# I feel like I'm in the twilight zone ALL the time!



## FindingMyself!2019 (Aug 4, 2019)

So my husband and I have been married almost 12 years. We just have never been able to get things right from the very beginning. The majority of the marriage I have been really frustrated and felt so alone. Long story short he is a very passive person. He doesnt acknowledge my feelings or thoughts at all. I might as well be talking to a wall. He thinks I am complaining and being a b**** all the time. Says I talk to much and speak to him with disrespect. I used to when we first got married but realized that I couldnt do that and I stopped. He still sees me as that person though. Even though we are married it seems like we are living 2 separate lives. There is no partnership, no intimacy, no quality time, no bringing finances together, no nothing. We pay bills separate. I am on social security disability and pay 75% of the bills(he is an electrician by the way). He made the decision to buy his aunts home through rent to own. The house is not even livable. HE agreed to renovate the house, pay the rent, property taxes, and home insurance. But how can you do all of that when the property is still hers? She can say one day forget this and sell it for more because the property has been fixed up all ready and she will get more money. I told him dont do it we can do the traditional way. He did it anyway. I'm miserable living with his parent until he gets everything fixed. I think I need to leave him. Again we dont have a partnership, he doesnt listen to me and he makes decisions that I am not comfortable with.


----------



## Prodigal (Feb 5, 2011)

Sounds like it has been a pretty lousy marriage from the get-go. From what you've written, it appears he has no positive attributes. Guess it's time to lawyer up and file. Sorry.


----------



## Rlc307 (Jan 14, 2018)

From what you explained it sounds like you two aren't even a couple. If there's no intimacy, no quality time and no thought about feelings or opinions then I don't personally see the point in staying. It sounds like there is nothing there.


----------



## EleGirl (Dec 3, 2011)

You are right to be concerned about the rent-to-own if there are no legal documents spelling out the deal.

Are you thinking of divorcing your husband? It does not sound like there is any reason for you to continue like this.


----------



## Openminded (Feb 21, 2013)

Doesn’t sound like what a marriage is supposed to be. Why stay?


----------



## MattMatt (May 19, 2012)

@FindingMyself!2019 I think I agree with you. You need to leave him.

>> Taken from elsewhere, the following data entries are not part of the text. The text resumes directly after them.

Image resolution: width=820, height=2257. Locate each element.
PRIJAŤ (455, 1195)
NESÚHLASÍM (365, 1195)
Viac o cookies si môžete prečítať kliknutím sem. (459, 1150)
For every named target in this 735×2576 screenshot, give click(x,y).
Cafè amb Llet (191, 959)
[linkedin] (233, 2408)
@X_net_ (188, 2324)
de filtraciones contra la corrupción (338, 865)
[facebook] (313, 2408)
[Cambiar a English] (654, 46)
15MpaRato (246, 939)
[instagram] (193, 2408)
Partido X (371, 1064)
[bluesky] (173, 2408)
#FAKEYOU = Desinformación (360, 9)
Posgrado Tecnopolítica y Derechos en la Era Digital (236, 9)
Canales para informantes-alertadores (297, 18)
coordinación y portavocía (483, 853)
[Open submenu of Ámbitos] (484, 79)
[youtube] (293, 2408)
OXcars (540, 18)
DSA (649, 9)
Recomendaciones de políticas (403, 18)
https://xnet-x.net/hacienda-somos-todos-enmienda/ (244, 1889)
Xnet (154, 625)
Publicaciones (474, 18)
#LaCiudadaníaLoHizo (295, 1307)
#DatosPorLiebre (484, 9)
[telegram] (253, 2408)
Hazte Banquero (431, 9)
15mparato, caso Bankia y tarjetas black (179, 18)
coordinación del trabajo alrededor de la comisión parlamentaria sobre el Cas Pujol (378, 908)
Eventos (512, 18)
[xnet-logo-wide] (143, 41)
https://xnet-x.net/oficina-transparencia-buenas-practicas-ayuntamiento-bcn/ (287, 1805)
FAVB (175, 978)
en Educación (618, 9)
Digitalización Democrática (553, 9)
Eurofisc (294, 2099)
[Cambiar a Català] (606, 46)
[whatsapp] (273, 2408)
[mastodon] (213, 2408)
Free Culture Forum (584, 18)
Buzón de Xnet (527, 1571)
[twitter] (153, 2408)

However, would counselling help, do you think?


----------



## sunsetmist (Jul 12, 2018)

You cannot change him, but can change yourself. What do you want? In ten more years--make that five years, where do you want to be?

He avoids communicating because he doesn't like conflict. Bottom line, it sounds like there is little if any respect or trust for/in each other.

What are your choices? Which do you want to pursue? One, two, three, go...


----------